__WRITTEN INSTRUCTION__
Reproduce everything from "50. Callisto –" down to "enough to work." in the post about novels of the 2000s, word for word.

Wednesday 18 November 2009

The 50 Novels of the 2000s - part one: 50 to 41

Everyone's doing the best of the decade, so as a bandwagon jumping exercise I thought I'd do the same. I suspect my list will not be that earth-shattering, but I hope you find some interesting titles that you might ordinarily not have bothered to read. Links will take you to Waterstones.com. I don't get paid on it, just thought it would make it easier to see why I liked the book so much. And remember, these are novels only. No short stories, no poetry and no bloody polemics. Dates refer to the year of original UK publication.

50. Callisto – Torsten Krol (2007)

A snortingly funny and clever book, the kind of thing that Vernon God Little would have loved to have been. Similar in many ways to Steve Toltz’s A Fraction of the Whole, this is a satire on contemporary culture which is wise and witty enough to work.

49. The Time Traveller’s Wife – Audrey Niffeneger (2003)

I cried in the office at the end of this confusing yet winning tale of love across the space-time continuum. It’s the characters that shine through, flawed, occasionally unpleasant but always realistic, despite the conceit.

48. The King is Dead – Jim Lewis (2003)

The first forgotten novel of the 2000s on this list, The King is Dead is a powerful and beautifully written tale of love and fate, of families and their misfortunes. It is also a quiet masterpiece that brings Memphis liltingly to life. There is a moment of supreme power at the start of section 2 that I remember making me draw breath. It’s a scandal this book isn’t more well known.

47. Timoleon Vita Come Home – Dan Rhodes (2003)

Dan Rhodes first novel is a shaggy dog story with all kinds of unhappy endings. It’s also, as you’d imagine from Rhodes, strange and incredibly funny.

__DATA__

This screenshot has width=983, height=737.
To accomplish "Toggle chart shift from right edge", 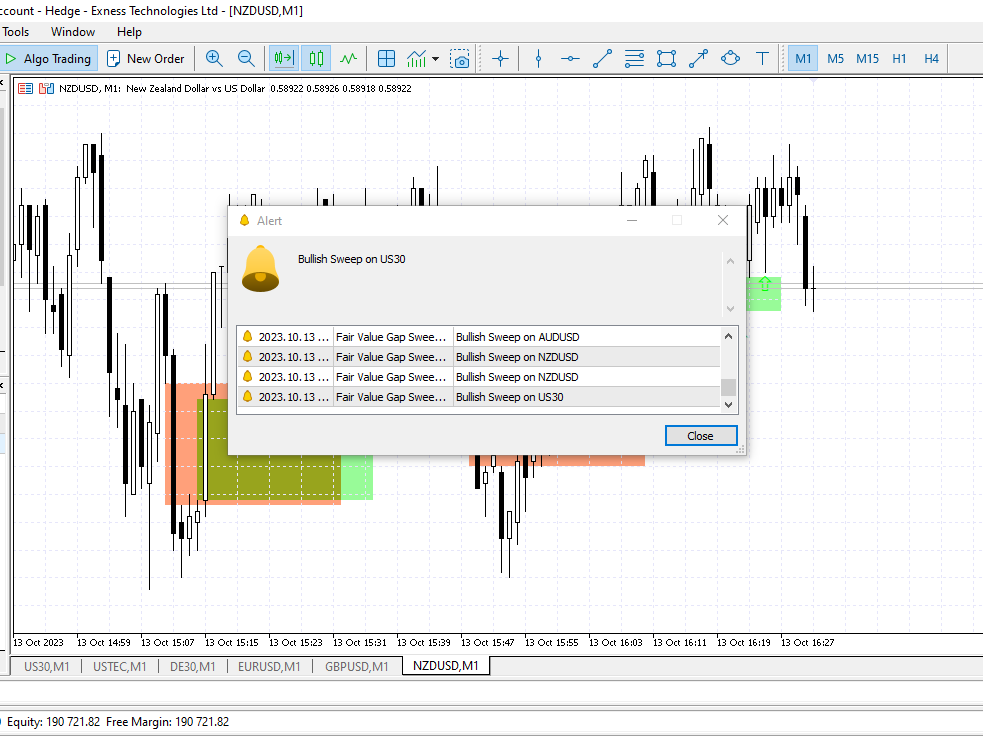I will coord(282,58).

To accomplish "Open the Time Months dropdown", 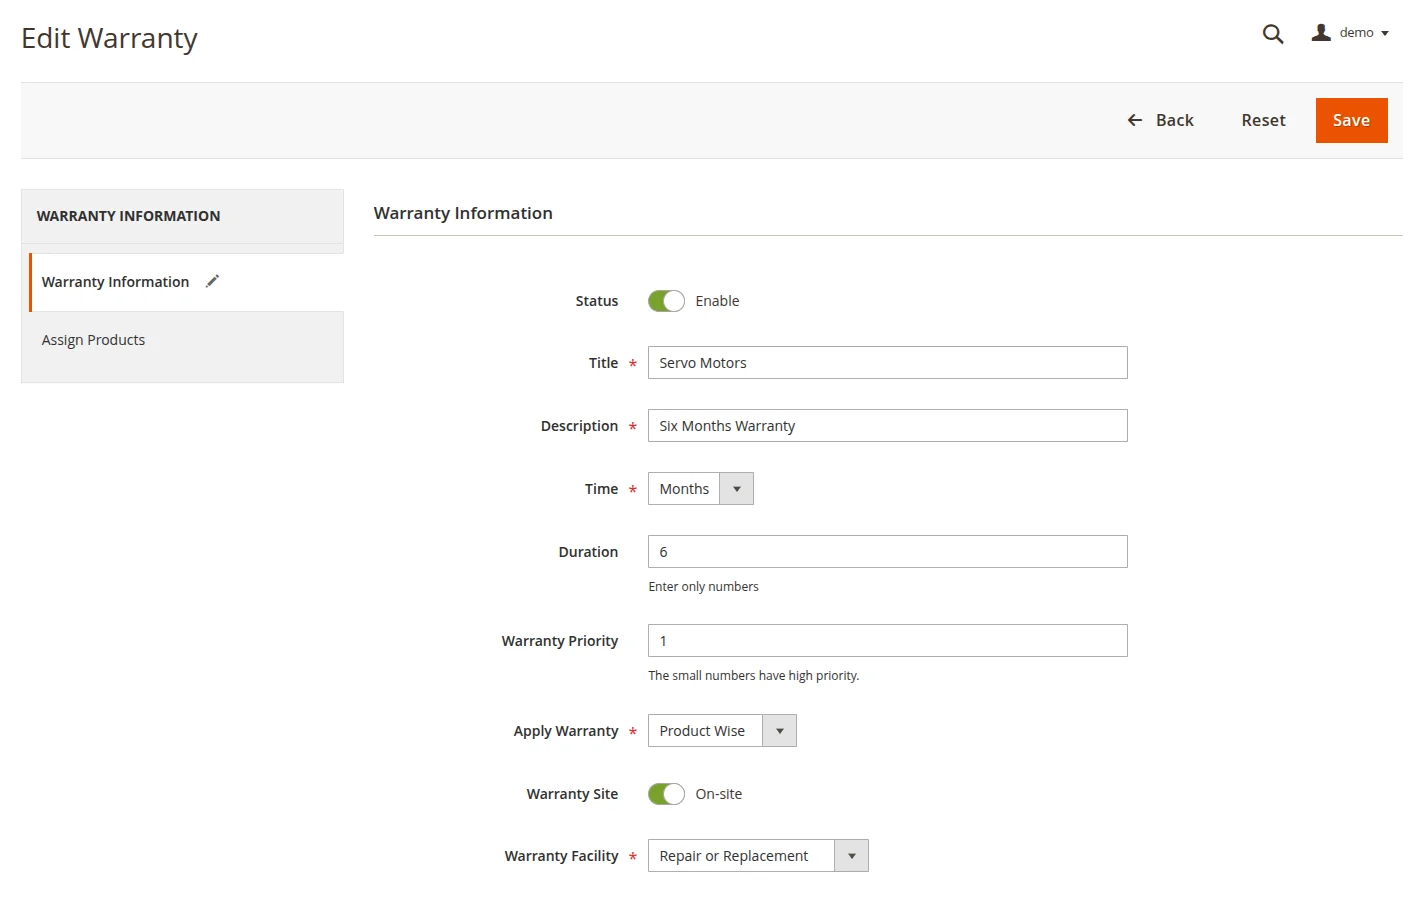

__EXPECTED OUTPUT__
50. Callisto – Torsten Krol (2007)

A snortingly funny and clever book, the kind of thing that Vernon God Little would have loved to have been. Similar in many ways to Steve Toltz’s A Fraction of the Whole, this is a satire on contemporary culture which is wise and witty enough to work.